Open glaubitz opened 3 years ago
It looks like we're missing support for AtomicLoad
and AtomicStore
. Since m68k has support for Compare-And-Swap (CAS
) and (CAS2
), it should be straight-forward to implement it.
For 1, 2 and 4 byte atomic loads and stores the normal move.x
instructions seem to be sufficient and no barriers needed regardless of the ordering requested. I assume being a very simple CPU the memory model for m68k is strongly ordered, that or it just never mattered because the chips were never SMP?

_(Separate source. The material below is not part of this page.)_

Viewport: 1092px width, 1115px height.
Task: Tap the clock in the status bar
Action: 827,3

root@epyc:~> echo 'void foo(int *x, int y) { __atomic_store_4(x, y, __ATOMIC_SEQ_CST); }' | m68k-linux-gnu-gcc -x c - -o - -S -O2
#NO_APP
.file ""
.text
.align 2
.globl foo
.type foo, @function
foo:
move.l 4(%sp),%a0
move.l 8(%sp),(%a0)
rts
.size foo, .-foo
.ident "GCC: (Debian 10.2.0-9) 10.2.0"
.section .note.GNU-stack,"",@progbits
root@epyc:~> echo 'int foo(int *x) { return __atomic_load_4(x, __ATOMIC_SEQ_CST); }' | m68k-linux-gnu-gcc -x c - -o - -S -O2
#NO_APP
.file ""
.text
.align 2
.globl foo
.type foo, @function
foo:
move.l 4(%sp),%a0
move.l (%a0),%d0
rts
.size foo, .-foo
.ident "GCC: (Debian 10.2.0-9) 10.2.0"
.section .note.GNU-stack,"",@progbits
Hmm, that's interesting. I would have expected the use of cas
but it's probably required for AtomicStore
only?
And we probably need to implement a 64-bit AtomicLoad as well, don't we?

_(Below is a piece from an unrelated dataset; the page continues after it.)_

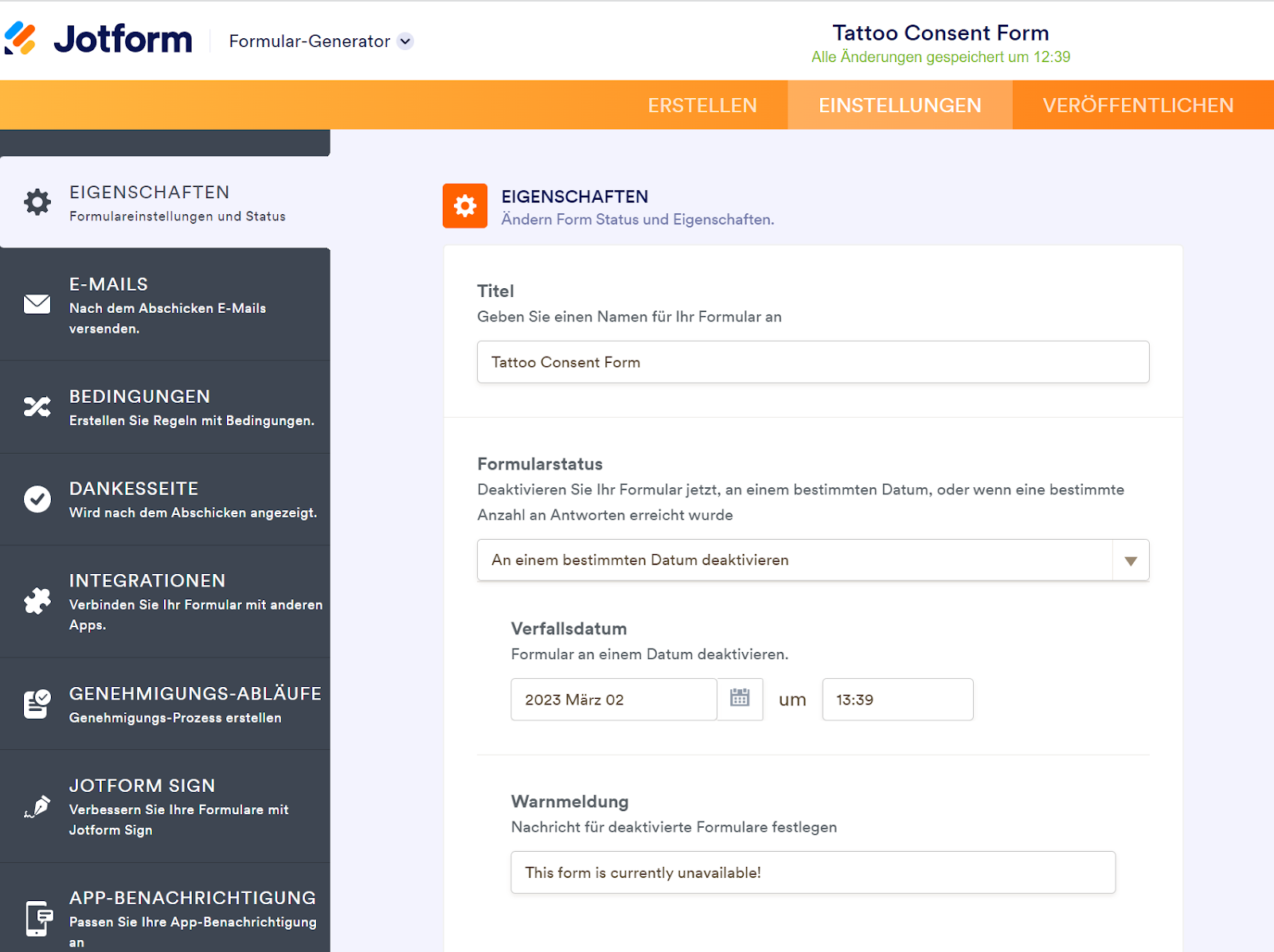1274x952 pixels.
Task: Click the Dankesseite checkmark icon
Action: pyautogui.click(x=37, y=499)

I guess we can peek at GCC's libatomic.
Andreas pointed me to this code in the glibc:
https://sourceware.org/git/?p=glibc.git;a=blob;f=sysdeps/m68k/m680x0/m68020/atomic-machine.h
But I'm currently having a hard time to find the equivalent parts for atomic operations in LLVM.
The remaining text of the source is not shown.